Few if any of his predecessors took the oath of office with higher public hopes for his success than President Obama on Jan. 20, 2009.

Millions of Americans hailed his election as an end to partisanship, a renewal of the spirit of compromise and a reinvigoration of the nation's highest ideals at home and abroad.

Above all, as America's first black chief executive, Obama symbolized the healing of long-festering wounds that were the terrible national legacy of slavery, the Reconstruction Era and Jim Crow.
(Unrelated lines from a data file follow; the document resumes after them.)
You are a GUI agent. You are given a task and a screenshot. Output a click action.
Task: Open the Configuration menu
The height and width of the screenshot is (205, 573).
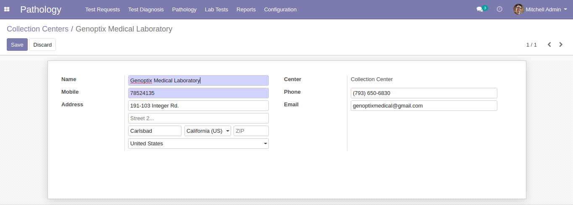(280, 9)

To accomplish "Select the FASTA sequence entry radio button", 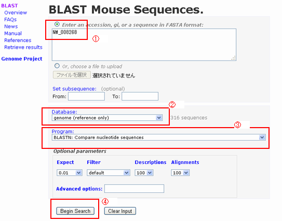I will (57, 24).
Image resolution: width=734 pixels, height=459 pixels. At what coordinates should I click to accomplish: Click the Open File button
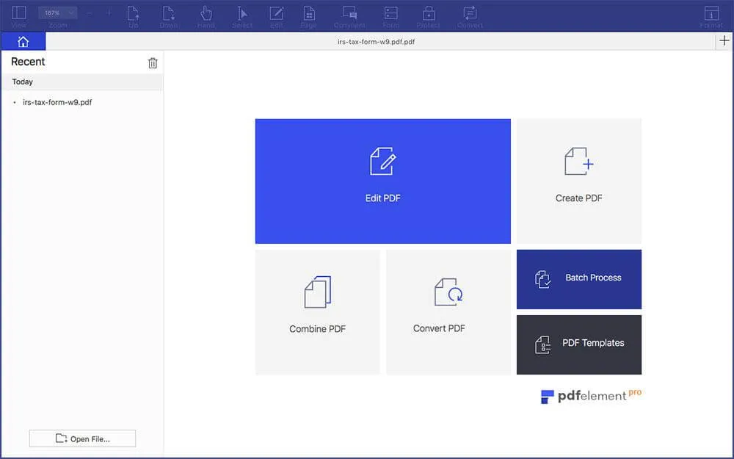coord(82,438)
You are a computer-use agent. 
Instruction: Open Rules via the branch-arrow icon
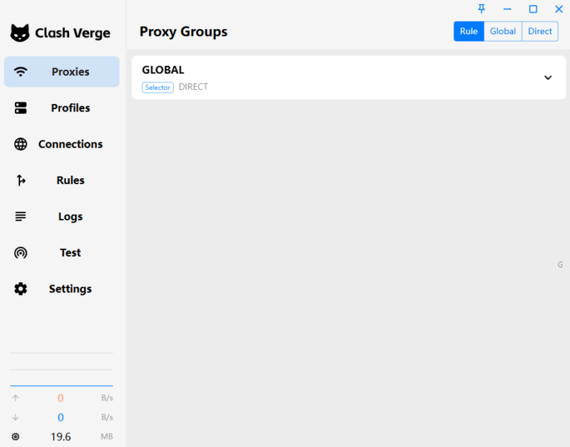pos(21,180)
We would be, finally, one nation.

But after nearly four years in office, Obama has become a sharply polarizing figure.

His admirers believe he deserves a special place alongside Wilson, the Roosevelts and LBJ as one of the architects of benevolent government.

His critics believe he is trying to remake America in the image of Europe's social democracies, replacing America's ethos of independence and individual enterprise with a welfare state inflamed by class divisions.
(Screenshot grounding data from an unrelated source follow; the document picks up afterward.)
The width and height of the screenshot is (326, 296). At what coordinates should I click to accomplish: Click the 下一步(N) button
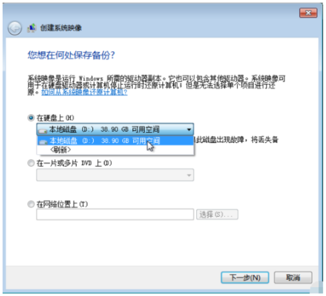coord(245,277)
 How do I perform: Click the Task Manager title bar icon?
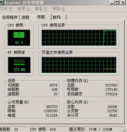2,3
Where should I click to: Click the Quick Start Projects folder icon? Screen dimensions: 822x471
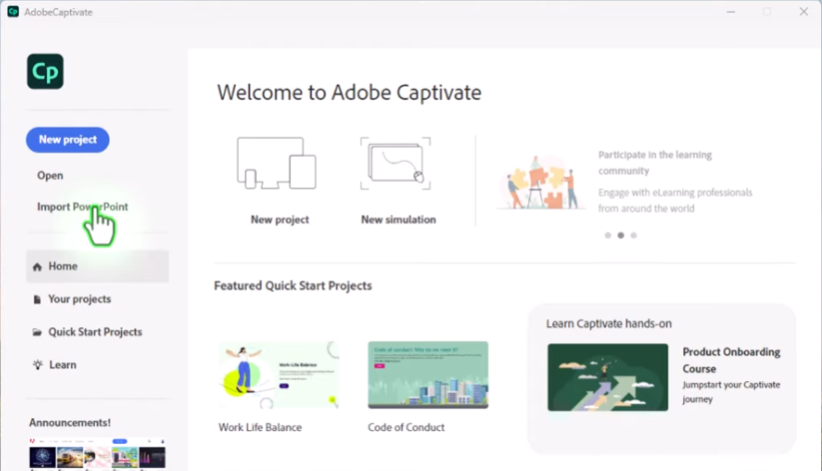click(x=38, y=332)
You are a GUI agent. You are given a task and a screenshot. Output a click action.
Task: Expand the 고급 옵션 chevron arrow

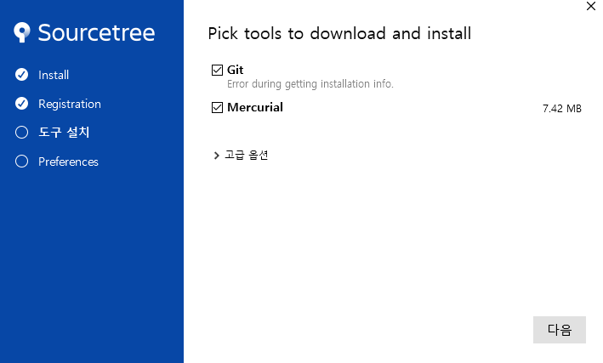point(216,156)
In an effort to get a clearer picture of Obama -- his shaping influences, his core beliefs, his political ambitions and his accomplishments -- The Washington Examiner conducted a four-month inquiry, interviewing dozens of his supporters and detractors in Chicago and elsewhere, and studying countless court transcripts, government reports and other official documents.

Over the years and in two autobiographies, Obama has presented himself to the world as many things, including radical community organizer, idealistic civil rights lawyer, dynamic reformer in the Illinois and U.S. senates, and, finally, the cool presidential voice of postpartisan hope and change.

With his air of reasonableness and moderation, he has projected a remarkably likable persona. Even in the midst of a historically dirty campaign for re-election, his likability numbers remain impressive, as seen in a recent AP-GFK Poll that found 53 percent of adults have a favorable view of him.

But beyond the spin and the polls, a starkly different picture emerges. It is a portrait of a man quite unlike his image, not a visionary reformer but rather a classic Chicago machine pol who thrives on rewarding himself and his friends with the spoils of public office, and who uses his position to punish his enemies.

Peter Schweizer captures this other Obama with a bracing statistic in his book "Throw Them All Out," published last year. In the Obama economic stimulus program's Department of Energy loans, companies owned and run by Obama contributors and friends, like Solyndra's George Kaiser, received $16.4 billion. Those not linked to the president got only $4.1 billion. The Energy Department is far from the only federal program in which favoritism has heavily influenced federal grants.

To paraphrase Tammany Hall's George Washington Plunkitt, Obama has seen his opportunities and taken them, over and over.